TASK OBJECTIVE >> Retype the entries exactly, keeping every line intact.

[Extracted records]

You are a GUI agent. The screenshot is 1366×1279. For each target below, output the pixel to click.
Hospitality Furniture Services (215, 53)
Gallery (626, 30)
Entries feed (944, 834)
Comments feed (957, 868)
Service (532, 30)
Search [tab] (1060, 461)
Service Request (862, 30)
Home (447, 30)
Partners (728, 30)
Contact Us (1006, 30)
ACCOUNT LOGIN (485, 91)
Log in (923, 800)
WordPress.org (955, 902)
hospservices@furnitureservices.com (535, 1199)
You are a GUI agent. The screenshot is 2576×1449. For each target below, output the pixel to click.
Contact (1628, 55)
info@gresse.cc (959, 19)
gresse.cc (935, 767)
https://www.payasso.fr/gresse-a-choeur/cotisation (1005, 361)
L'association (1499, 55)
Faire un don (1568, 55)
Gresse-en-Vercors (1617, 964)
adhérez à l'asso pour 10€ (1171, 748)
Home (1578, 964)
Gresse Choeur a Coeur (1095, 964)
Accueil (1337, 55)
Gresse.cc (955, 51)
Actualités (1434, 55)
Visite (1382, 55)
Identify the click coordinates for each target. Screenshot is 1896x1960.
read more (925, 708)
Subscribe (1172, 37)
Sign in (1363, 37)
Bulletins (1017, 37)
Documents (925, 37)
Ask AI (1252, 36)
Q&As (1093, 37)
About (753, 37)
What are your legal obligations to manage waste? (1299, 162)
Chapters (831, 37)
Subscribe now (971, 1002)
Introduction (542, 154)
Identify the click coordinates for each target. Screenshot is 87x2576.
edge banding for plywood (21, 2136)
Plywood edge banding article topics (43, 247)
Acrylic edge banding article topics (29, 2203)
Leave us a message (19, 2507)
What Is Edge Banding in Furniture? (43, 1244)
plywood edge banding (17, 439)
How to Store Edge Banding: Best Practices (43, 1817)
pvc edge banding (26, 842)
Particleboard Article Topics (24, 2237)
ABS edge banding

WRITTEN ANSWER >>
You are a GUI agent. The screenshot is 1366×1279. For each target below, output the pixel to click.
Hospitality Furniture Services (215, 53)
Gallery (626, 30)
Entries feed (944, 834)
Comments feed (957, 868)
Service (532, 30)
Search [tab] (1060, 461)
Service Request (862, 30)
Home (447, 30)
Partners (728, 30)
Contact Us (1006, 30)
ACCOUNT LOGIN (485, 91)
Log in (923, 800)
WordPress.org (955, 902)
hospservices@furnitureservices.com (535, 1199)
You are a GUI agent. The screenshot is 2576×1449. For each target below, output the pixel to click.
Contact (1628, 55)
info@gresse.cc (959, 19)
gresse.cc (935, 767)
https://www.payasso.fr/gresse-a-choeur/cotisation (1005, 361)
L'association (1499, 55)
Faire un don (1568, 55)
Gresse-en-Vercors (1617, 964)
adhérez à l'asso pour 10€ (1171, 748)
Home (1578, 964)
Gresse Choeur a Coeur (1095, 964)
Accueil (1337, 55)
Gresse.cc (955, 51)
Actualités (1434, 55)
Visite (1382, 55)
Identify the click coordinates for each target. Screenshot is 1896x1960.
read more (925, 708)
Subscribe (1172, 37)
Sign in (1363, 37)
Bulletins (1017, 37)
Documents (925, 37)
Ask AI (1252, 36)
Q&As (1093, 37)
About (753, 37)
What are your legal obligations to manage waste? (1299, 162)
Chapters (831, 37)
Subscribe now (971, 1002)
Introduction (542, 154)
Identify the click coordinates for each target. Screenshot is 87x2576.
edge banding for plywood (21, 2136)
Plywood edge banding article topics (43, 247)
Acrylic edge banding article topics (29, 2203)
Leave us a message (19, 2507)
What Is Edge Banding in Furniture? (43, 1244)
plywood edge banding (17, 439)
How to Store Edge Banding: Best Practices (43, 1817)
pvc edge banding (26, 842)
Particleboard Article Topics (24, 2237)
ABS edge banding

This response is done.